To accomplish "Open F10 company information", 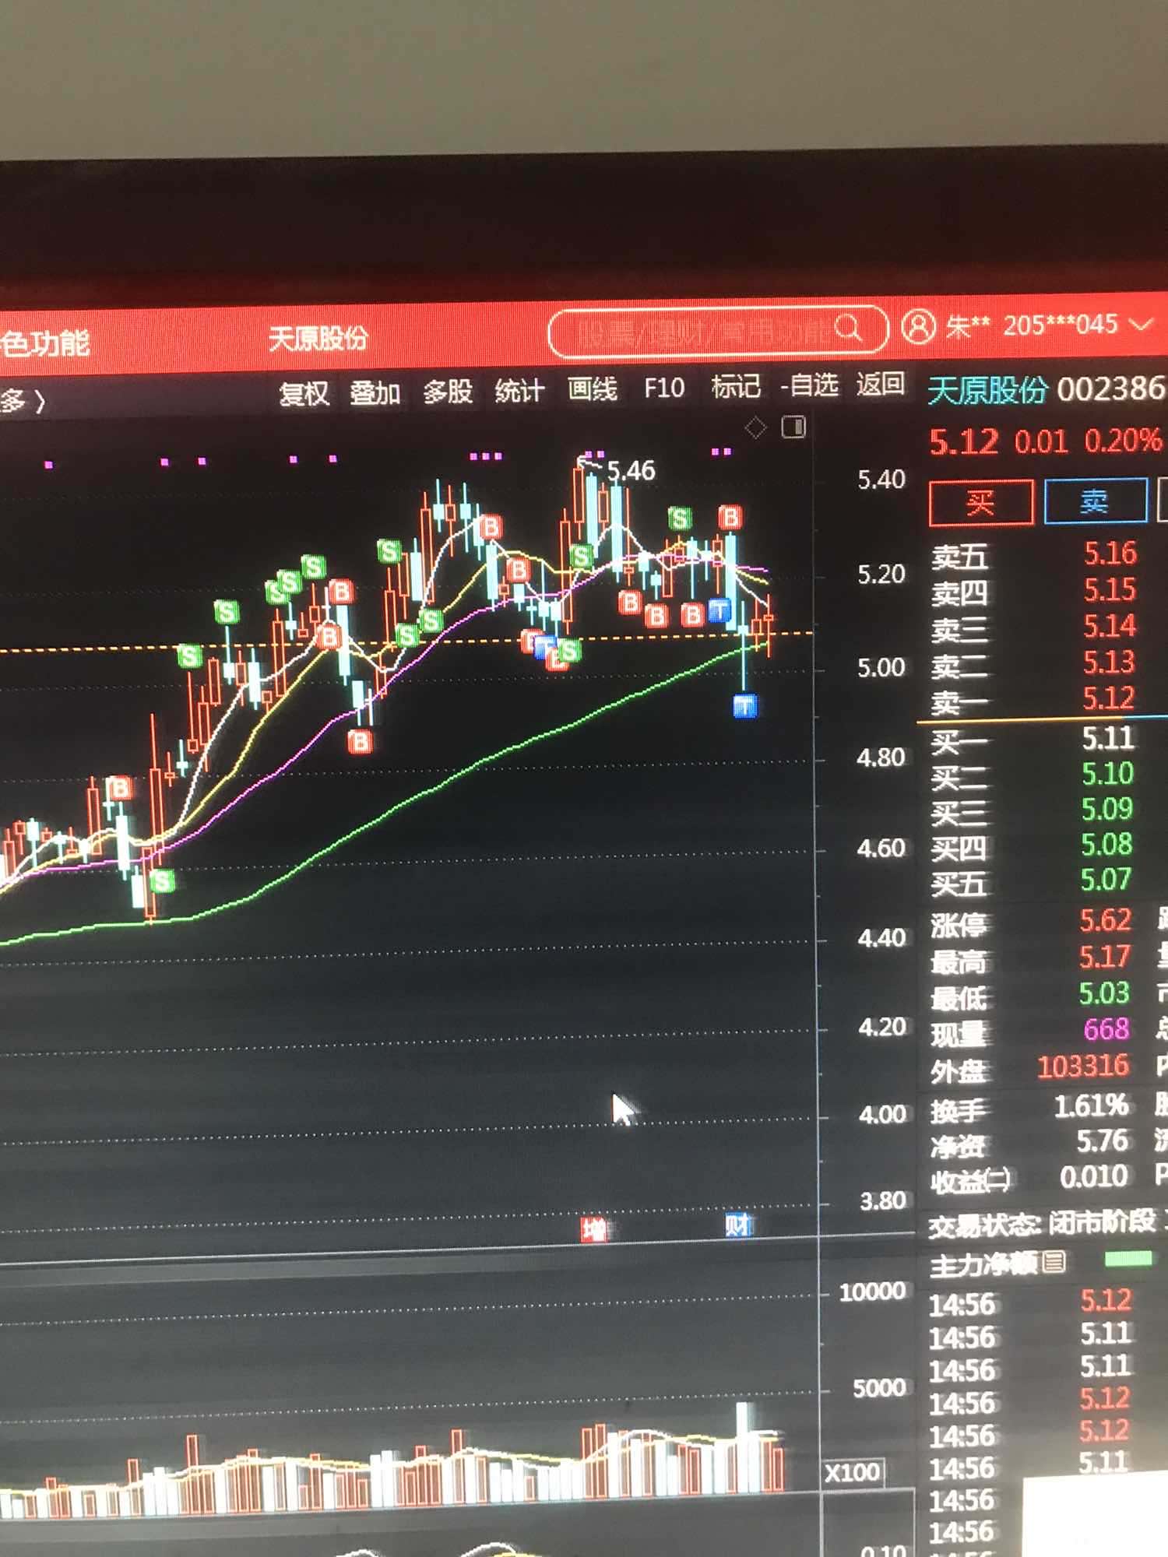I will click(x=664, y=388).
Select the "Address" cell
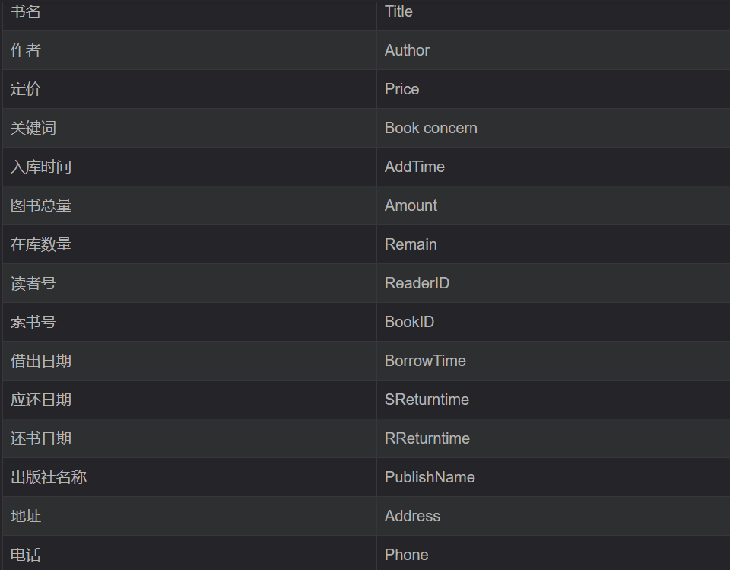The height and width of the screenshot is (570, 730). tap(413, 517)
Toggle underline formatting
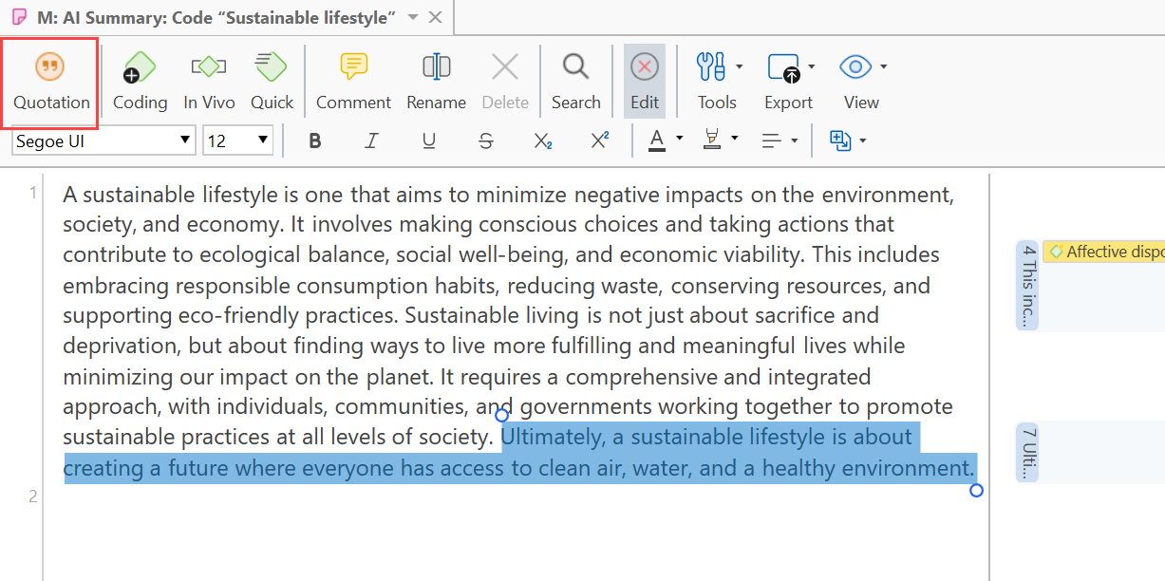1165x581 pixels. pos(429,141)
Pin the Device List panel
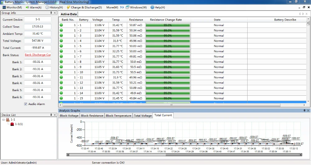Image resolution: width=311 pixels, height=165 pixels. tap(51, 115)
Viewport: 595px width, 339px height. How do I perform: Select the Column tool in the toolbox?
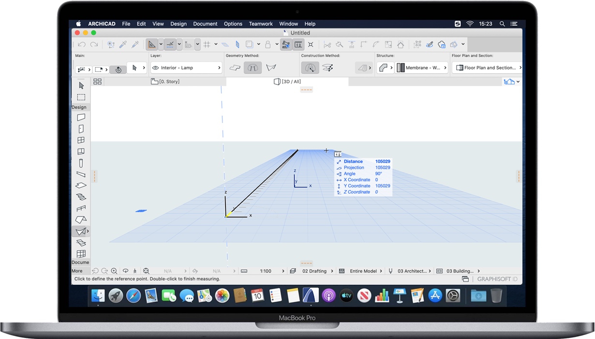pyautogui.click(x=81, y=163)
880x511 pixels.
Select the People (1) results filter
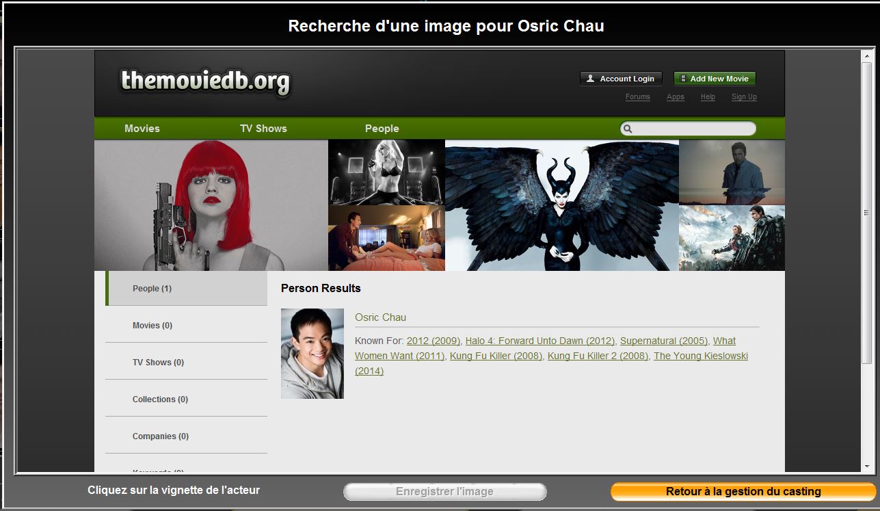pos(152,289)
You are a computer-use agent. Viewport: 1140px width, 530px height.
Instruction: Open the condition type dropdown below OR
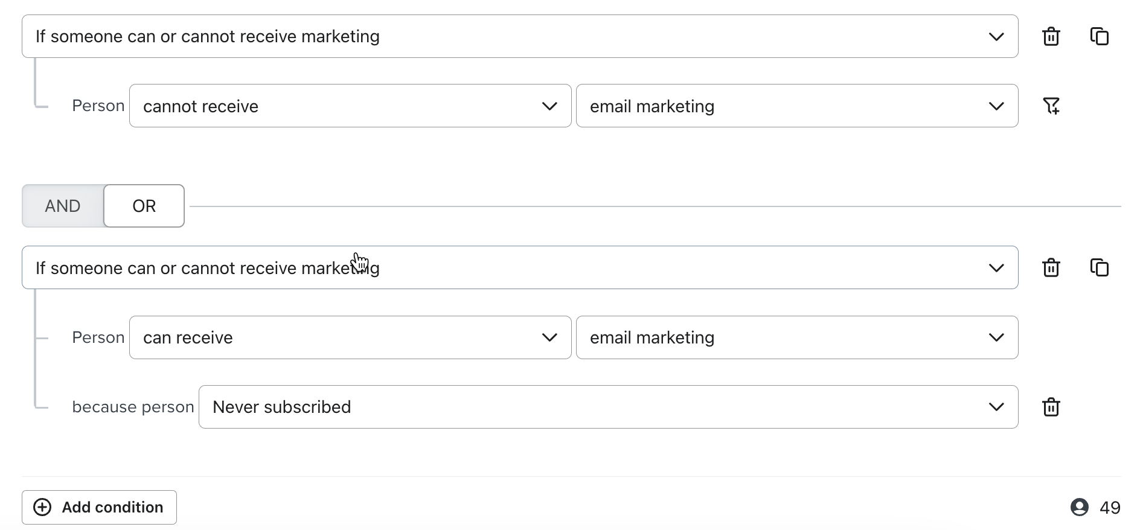coord(519,268)
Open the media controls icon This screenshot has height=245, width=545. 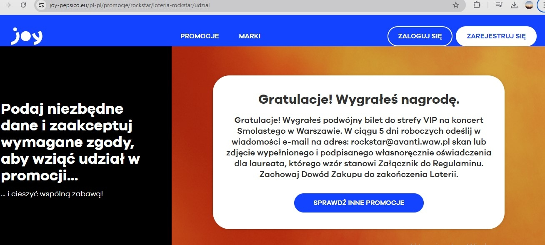[x=499, y=5]
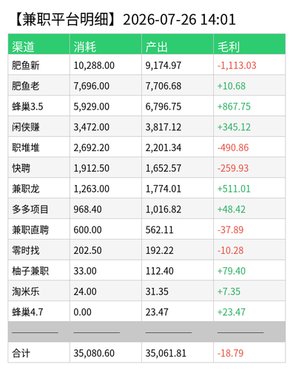Click the 毛利 column header
This screenshot has width=293, height=370.
[x=229, y=47]
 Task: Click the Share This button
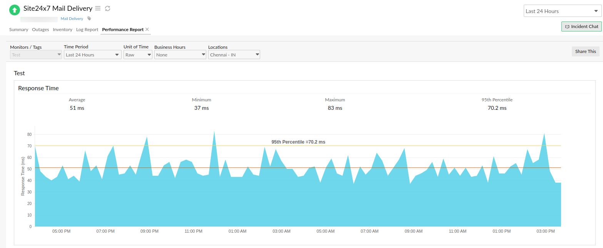click(x=585, y=51)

━━━━━━━━━━

- WORK TASK
Exactly as written above, retype the lines starting at the one holding "Toggle underline formatting" and ending at the one holding "You are a computer-use", both included, but not the pictures.

- YOUR SOLUTION
Toggle underline formatting
1165x581 pixels. pos(429,141)
Pin the Device List panel
Image resolution: width=311 pixels, height=165 pixels. tap(51, 115)
Viewport: 595px width, 339px height. How do I perform: Select the Column tool in the toolbox?
pyautogui.click(x=81, y=163)
880x511 pixels.
Select the People (1) results filter
pos(152,289)
You are a computer-use agent. Viewport: 1140px width, 530px height.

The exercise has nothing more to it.